Binesi Mashkiki (Thunderbird Medicine)
illustration by Bridget George, an Anishinaabe author and illustrator raised on Kettle and Stony Point First Nation
"This work features a Thunderbird (Binesi) bringing light to floral growth. The work is meant to be representative of healing, growth and the strength of the spirits of the Indigenous Nations in our territories. The piece features a Tobacco plant in the centre to represent the prayer and spirit work involved in healing. There is cedar within the orange floral arrangements to represent protection for those doing the work to create justice and equity for Indigenous communities. On the edge of the work is sweetgrass as a reminder to approach those who are affected by past and ongoing injustices with kindness. There are 94 stars in the sky to represent the 94 Calls to Action of the Truth and Reconciliation Commission. There are fireflies in the piece to represent the idea of light within the darkness – Justice for our communities. Lastly, there are moths in the centre of the piece to represent the idea of always moving toward the light and hope."
In 2021, the Government of Canada designated September 30th as the National Day for Truth and Reconciliation. September 30th is also recognized as Orange Shirt Day – an Indigenous-led initiative to raise awareness of the individual, family and community intergenerational impacts of residential schools, and to remind all Canadians that every child matters.
The OAC recognizes this as a day to honour First Nations, Inuit, and Métis children who were harmed and whose lives were lost at Canada’s residential schools and the healing journey of survivors and their families. Acknowledging the history of Canada’s appalling treatment of Indigenous peoples and the ongoing effects of residential schools is a vital component of the reconciliation process.

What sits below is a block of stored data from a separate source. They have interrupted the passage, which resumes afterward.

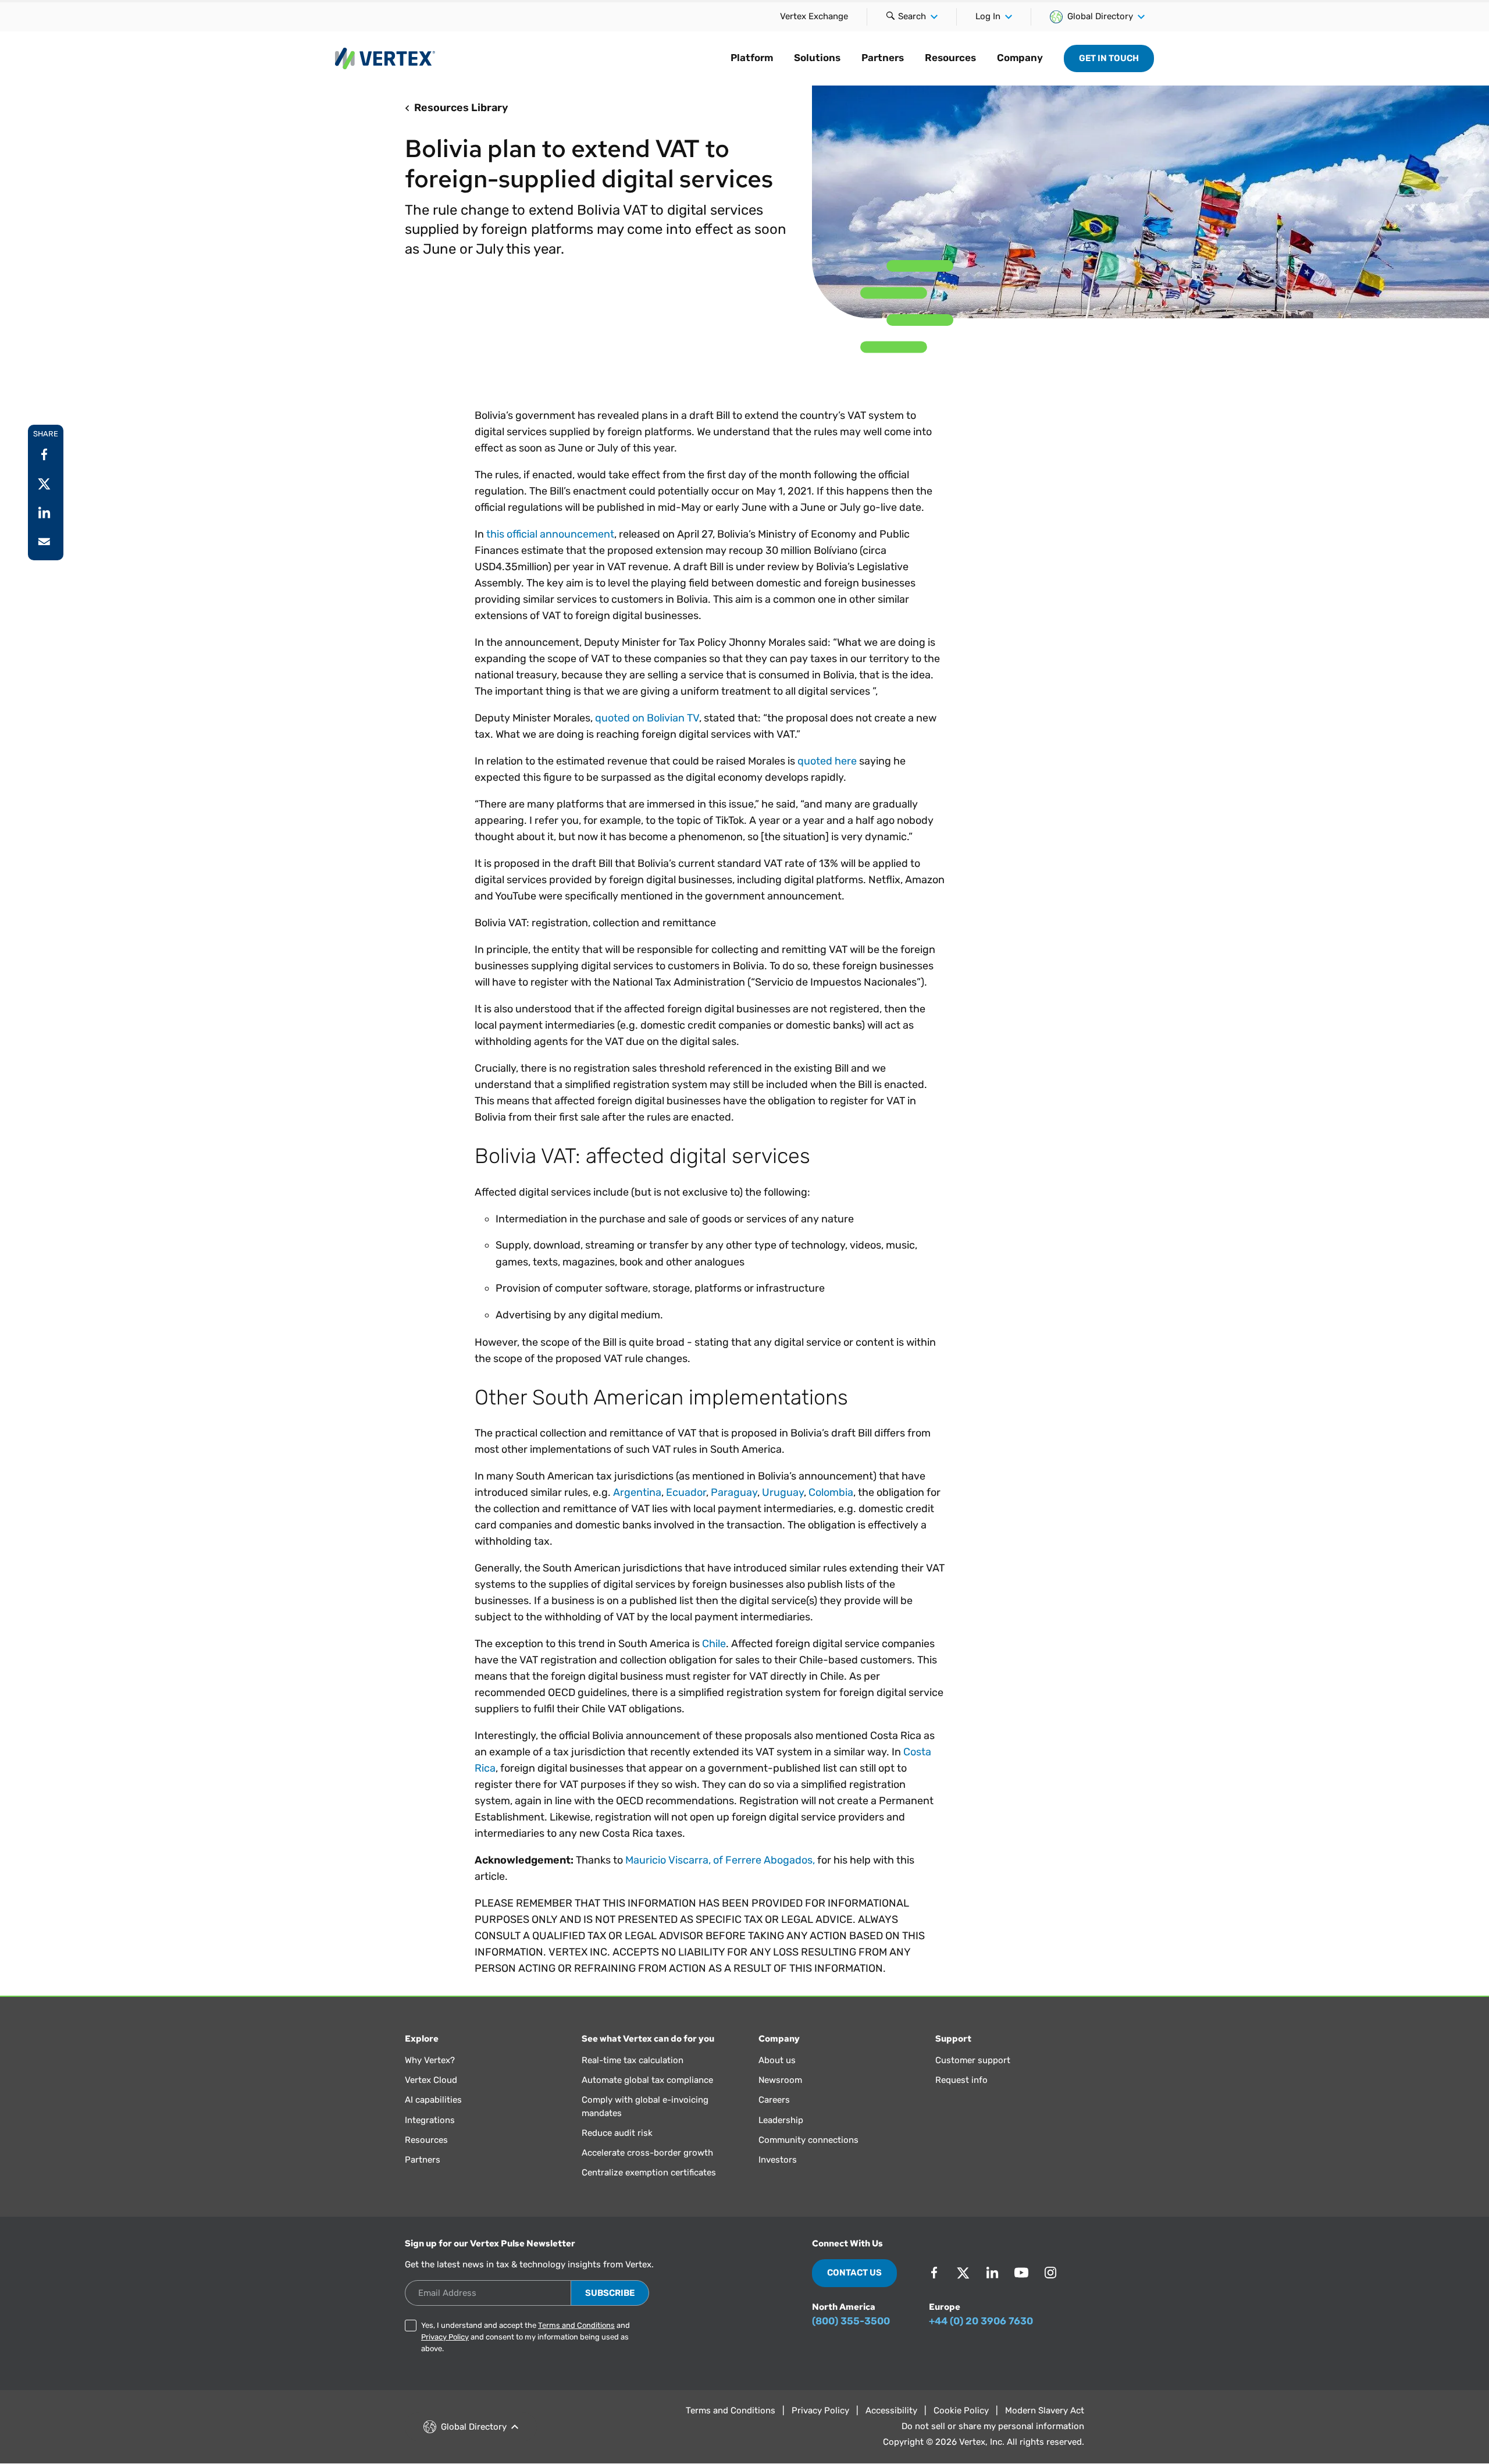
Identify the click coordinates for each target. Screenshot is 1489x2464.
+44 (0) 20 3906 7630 (981, 2321)
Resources (950, 57)
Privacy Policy (445, 2337)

The OAC acknowledges that an ongoing and long-term commitment to reconciliation with Indigenous communities is necessary, and that this commitment must happen at a personal, professional and systemic level.
In support of the Truth and Reconciliation Commission’s Calls to Action, OAC seeks to advance reconciliation through its granting programs for Indigenous artists and arts organizations and by expanding its ongoing relationships with Indigenous communities. The OAC affirms its commitment to First Nations, Inuit, and Métis artists based in Ontario through programs and initiatives that specifically aim to support their creativity, collaboration and success. Read more about OAC’s commitment to and support for Indigenous arts.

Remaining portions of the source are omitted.